My Favorite Inscribed Book

If we're lucky, we have mentors in our lives. I've had several, but, in shelving some books (and highsmithing--that is, covering the dust jackets with transparent plastic sheeting to protect them), I ran across a very tangible memento of one of my law school mentors. Charles L. Black was a brilliant scholar. He was a poet. He was also passionately committed to the U.S. Constitution and its ideals. Professor Black was awe-inspiring until he lured you into relaxing; he was available to students in ways that had nothing to do with grades:
After Louis Armstrong died in 1971, Black held an annual "Armstrong Evening" at Yale. He spun 78 r.p.m. records from the 1920s and 1930s and shared reminiscences with the students who were delighted to take over the faculty lounge for this memorable event.
Students also learned from Black's wonderful mix of down-to-earth practicality and dreaminess. As he put it, "We talk about the protection of our fellows from the suffering and indignity of want as though it were a matter of taking Mount Rainier under one's arm and jumping over the Pacific Ocean, when in fact it is a matter of deciding whether or not to help a frail person lift something that we can ourselves lift."
I attended some of those evenings, and was introduced to the early Armstrong--the Hot Five and Hot Seven years, especially. Law came up incidentally; class not at all. It was education in the deepest sense of the word. (To understand the importance of Louis Armstrong to Professor Black, read his My World With Louis Armstrong.)

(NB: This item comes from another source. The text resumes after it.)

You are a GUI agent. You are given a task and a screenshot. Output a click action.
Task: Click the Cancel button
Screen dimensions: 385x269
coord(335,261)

Much of my pro bono work, and my scholarship, has been impacted by this man and his teachings. As the linked article quotes him, Professor Black "learned the instrument at the age of 10 from a 75-year-old former slave named Buck Green, who, he would say, 'still plays harmonica through my mouth.'" I can't claim that level of connection. But Professor Black's world view changed mine, and I take pleasure in referencing his work, because the deeper debt cannot be acknowledged--some of what he taught me is so mixed into my own thinking that I'm not always aware when a notion of my own is shaped by him.

So, this memento? One of Professor Black's works, The Humane Imagination (1989). A series of articles he wrote about law as justice, law as art, the roots of law. Only Charles Black could find poetry in admiralty law. Or, in "My World With Louis Armstrong," make the spiritual dimension of the law, its occasional opportunity to aid human growth and even redemption, sing. Anyway, I asked him to sign my copy. Here's what he wrote:

He valued his students, and I value him to this day.